The shortlisted ideas will now be further developed ahead of the grand final on 4 July, where teams will pitch their ideas to a final decision panel before an overall winner is chosen.

Read more: UK experts talk driving a data-sharing culture in the public sector

The shortlisted ideas were selected by the 2024 judging panel, which includes Vicki Chauhan, head of public sector, NTT DATA UK (the chair of judges); Simon Bourne, chief digital, data and technology officer, Home Office; Gina Gill, chief strategy Officer, Central Digital and Data Office (Cabinet Office); Fiona James, chief data officer, ONS; Aydin Sheibani, chief data officer, HMRC; John Quinn, CIO, NHS England; and Sue Bateman, chief data officer, Department for Environment, Food and Rural Affairs.

Vicki Chauhan, head of public sector, NTT DATA UK, said: “This year’s shortlist provides four strong ideas, all worthy of further intensive development and implementation. Impressive pitches from the longlist hugely challenged judges to pick just four, and we thank all of the teams for their hard work and innovation.

“The success of the Civil Service Data Challenge comes from civil servants putting forward the best and brightest ideas, and from those who volunteer as team members and mentors to help develop them. The judges can’t wait to hear how the shortlisted ideas have been developed when we reach the final.”

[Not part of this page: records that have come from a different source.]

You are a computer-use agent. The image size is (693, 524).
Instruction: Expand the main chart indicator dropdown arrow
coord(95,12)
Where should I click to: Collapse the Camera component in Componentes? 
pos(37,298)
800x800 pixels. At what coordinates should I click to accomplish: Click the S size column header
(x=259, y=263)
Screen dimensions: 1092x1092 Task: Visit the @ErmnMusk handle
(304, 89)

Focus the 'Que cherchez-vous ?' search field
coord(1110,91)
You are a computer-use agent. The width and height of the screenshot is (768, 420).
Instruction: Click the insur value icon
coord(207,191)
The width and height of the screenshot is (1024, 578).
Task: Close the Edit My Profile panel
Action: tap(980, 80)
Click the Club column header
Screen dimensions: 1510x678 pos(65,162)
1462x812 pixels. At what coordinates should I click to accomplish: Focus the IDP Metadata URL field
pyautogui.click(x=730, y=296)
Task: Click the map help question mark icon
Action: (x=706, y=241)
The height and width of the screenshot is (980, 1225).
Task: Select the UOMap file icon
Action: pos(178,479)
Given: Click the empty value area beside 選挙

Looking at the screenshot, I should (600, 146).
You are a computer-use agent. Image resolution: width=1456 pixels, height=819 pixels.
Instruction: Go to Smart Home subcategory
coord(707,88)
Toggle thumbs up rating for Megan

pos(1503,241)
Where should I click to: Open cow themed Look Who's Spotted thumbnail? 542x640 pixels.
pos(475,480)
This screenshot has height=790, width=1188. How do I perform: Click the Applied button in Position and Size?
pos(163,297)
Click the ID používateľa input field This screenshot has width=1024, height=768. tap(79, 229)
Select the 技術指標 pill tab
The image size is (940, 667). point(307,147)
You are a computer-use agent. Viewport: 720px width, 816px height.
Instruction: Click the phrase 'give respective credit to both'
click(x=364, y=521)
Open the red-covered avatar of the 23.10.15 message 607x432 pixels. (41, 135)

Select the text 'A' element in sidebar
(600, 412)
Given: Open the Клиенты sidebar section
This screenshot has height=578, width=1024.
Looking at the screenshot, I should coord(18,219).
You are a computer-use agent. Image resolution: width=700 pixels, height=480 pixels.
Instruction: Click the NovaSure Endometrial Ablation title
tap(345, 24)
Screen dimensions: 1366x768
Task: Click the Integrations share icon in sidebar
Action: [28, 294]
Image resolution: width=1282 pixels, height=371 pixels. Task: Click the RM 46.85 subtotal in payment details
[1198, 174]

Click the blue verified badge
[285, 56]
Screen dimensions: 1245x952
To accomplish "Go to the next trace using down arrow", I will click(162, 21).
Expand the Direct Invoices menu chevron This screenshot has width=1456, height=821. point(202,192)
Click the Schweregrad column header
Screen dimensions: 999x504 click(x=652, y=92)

The longlisted ideas were assessed based on six criteria to make the shortlist. These were the extent to which they are:

  • Likely to improve the lives of public service users or the tools used by civil servants.
  • Likely to generate a high return on investment, with the benefits for citizens, civil servants and taxpayers substantially greater than the costs.
  • Deliverable, with likely obstacles assessed and addressed.
  • Innovative and exemplary in their use of data and technology.
  • Replicable and scalable, with potential applications across government
  • In line with the goals of civil service reform, departmental priorities and the Data Ethics Framework.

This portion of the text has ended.